INSTRUCTIONS FOR THE TASK: All the entries that follow must be written out again exactly.
* * * * *
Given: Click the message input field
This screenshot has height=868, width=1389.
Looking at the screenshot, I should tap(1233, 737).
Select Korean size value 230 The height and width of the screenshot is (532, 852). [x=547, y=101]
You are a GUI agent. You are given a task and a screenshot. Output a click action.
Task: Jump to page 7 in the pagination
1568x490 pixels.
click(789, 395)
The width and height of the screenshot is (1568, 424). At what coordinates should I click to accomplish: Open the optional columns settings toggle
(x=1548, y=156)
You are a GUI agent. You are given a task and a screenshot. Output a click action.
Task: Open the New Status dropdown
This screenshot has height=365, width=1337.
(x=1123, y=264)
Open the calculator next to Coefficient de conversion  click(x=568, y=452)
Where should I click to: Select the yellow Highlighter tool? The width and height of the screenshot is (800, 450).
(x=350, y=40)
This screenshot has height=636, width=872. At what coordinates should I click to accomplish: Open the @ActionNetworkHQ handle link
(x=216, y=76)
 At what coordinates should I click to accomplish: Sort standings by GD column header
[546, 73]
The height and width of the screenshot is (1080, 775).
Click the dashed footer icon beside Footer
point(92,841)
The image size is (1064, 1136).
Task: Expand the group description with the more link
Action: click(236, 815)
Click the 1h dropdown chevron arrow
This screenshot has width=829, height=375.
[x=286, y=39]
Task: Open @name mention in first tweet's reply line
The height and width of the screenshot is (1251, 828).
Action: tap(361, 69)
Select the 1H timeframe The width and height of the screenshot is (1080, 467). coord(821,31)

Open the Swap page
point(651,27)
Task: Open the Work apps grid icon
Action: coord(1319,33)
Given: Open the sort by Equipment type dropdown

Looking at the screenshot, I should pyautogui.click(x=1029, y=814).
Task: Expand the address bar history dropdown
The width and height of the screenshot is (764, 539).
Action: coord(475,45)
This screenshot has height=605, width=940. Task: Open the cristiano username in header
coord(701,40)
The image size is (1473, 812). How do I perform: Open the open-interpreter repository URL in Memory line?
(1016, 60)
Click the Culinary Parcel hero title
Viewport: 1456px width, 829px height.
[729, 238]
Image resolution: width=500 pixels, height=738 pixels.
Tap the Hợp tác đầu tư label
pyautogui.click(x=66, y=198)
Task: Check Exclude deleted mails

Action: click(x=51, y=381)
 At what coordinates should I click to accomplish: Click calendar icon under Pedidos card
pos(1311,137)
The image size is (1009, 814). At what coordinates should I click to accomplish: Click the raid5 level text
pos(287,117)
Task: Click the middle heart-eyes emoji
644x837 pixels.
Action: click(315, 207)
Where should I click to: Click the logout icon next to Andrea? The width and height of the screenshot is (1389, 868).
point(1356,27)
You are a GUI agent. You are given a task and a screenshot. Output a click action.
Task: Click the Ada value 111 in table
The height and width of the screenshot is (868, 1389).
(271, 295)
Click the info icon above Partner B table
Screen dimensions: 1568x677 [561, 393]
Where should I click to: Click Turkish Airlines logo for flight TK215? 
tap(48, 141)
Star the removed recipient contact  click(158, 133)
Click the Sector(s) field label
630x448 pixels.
* * * * *
WRITTEN RESPONSE:
Given: Click the message input field
This screenshot has height=868, width=1389.
Looking at the screenshot, I should tap(1233, 737).
Select Korean size value 230 The height and width of the screenshot is (532, 852). [x=547, y=101]
You are a GUI agent. You are given a task and a screenshot. Output a click action.
Task: Jump to page 7 in the pagination
1568x490 pixels.
click(789, 395)
The width and height of the screenshot is (1568, 424). At what coordinates should I click to accomplish: Open the optional columns settings toggle
(x=1548, y=156)
You are a GUI agent. You are given a task and a screenshot. Output a click action.
Task: Open the New Status dropdown
This screenshot has height=365, width=1337.
(x=1123, y=264)
Open the calculator next to Coefficient de conversion  click(x=568, y=452)
Where should I click to: Select the yellow Highlighter tool? The width and height of the screenshot is (800, 450).
(x=350, y=40)
This screenshot has height=636, width=872. At what coordinates should I click to accomplish: Open the @ActionNetworkHQ handle link
(x=216, y=76)
 At what coordinates should I click to accomplish: Sort standings by GD column header
[546, 73]
The height and width of the screenshot is (1080, 775).
Click the dashed footer icon beside Footer
point(92,841)
The image size is (1064, 1136).
Task: Expand the group description with the more link
Action: click(236, 815)
Click the 1h dropdown chevron arrow
This screenshot has width=829, height=375.
[x=286, y=39]
Task: Open @name mention in first tweet's reply line
The height and width of the screenshot is (1251, 828).
Action: tap(361, 69)
Select the 1H timeframe The width and height of the screenshot is (1080, 467). coord(821,31)

Open the Swap page
point(651,27)
Task: Open the Work apps grid icon
Action: coord(1319,33)
Given: Open the sort by Equipment type dropdown

Looking at the screenshot, I should pyautogui.click(x=1029, y=814).
Task: Expand the address bar history dropdown
The width and height of the screenshot is (764, 539).
Action: coord(475,45)
This screenshot has height=605, width=940. Task: Open the cristiano username in header
coord(701,40)
The image size is (1473, 812). How do I perform: Open the open-interpreter repository URL in Memory line?
(1016, 60)
Click the Culinary Parcel hero title
Viewport: 1456px width, 829px height.
[729, 238]
Image resolution: width=500 pixels, height=738 pixels.
Tap the Hợp tác đầu tư label
pyautogui.click(x=66, y=198)
Task: Check Exclude deleted mails

Action: click(x=51, y=381)
 At what coordinates should I click to accomplish: Click calendar icon under Pedidos card
pos(1311,137)
The image size is (1009, 814). At what coordinates should I click to accomplish: Click the raid5 level text
pos(287,117)
Task: Click the middle heart-eyes emoji
644x837 pixels.
Action: click(315, 207)
Where should I click to: Click the logout icon next to Andrea? The width and height of the screenshot is (1389, 868).
point(1356,27)
You are a GUI agent. You are given a task and a screenshot. Output a click action.
Task: Click the Ada value 111 in table
The height and width of the screenshot is (868, 1389).
(271, 295)
Click the info icon above Partner B table
Screen dimensions: 1568x677 [561, 393]
Where should I click to: Click Turkish Airlines logo for flight TK215? 
tap(48, 141)
Star the removed recipient contact  click(158, 133)
Click the Sector(s) field label
630x448 pixels.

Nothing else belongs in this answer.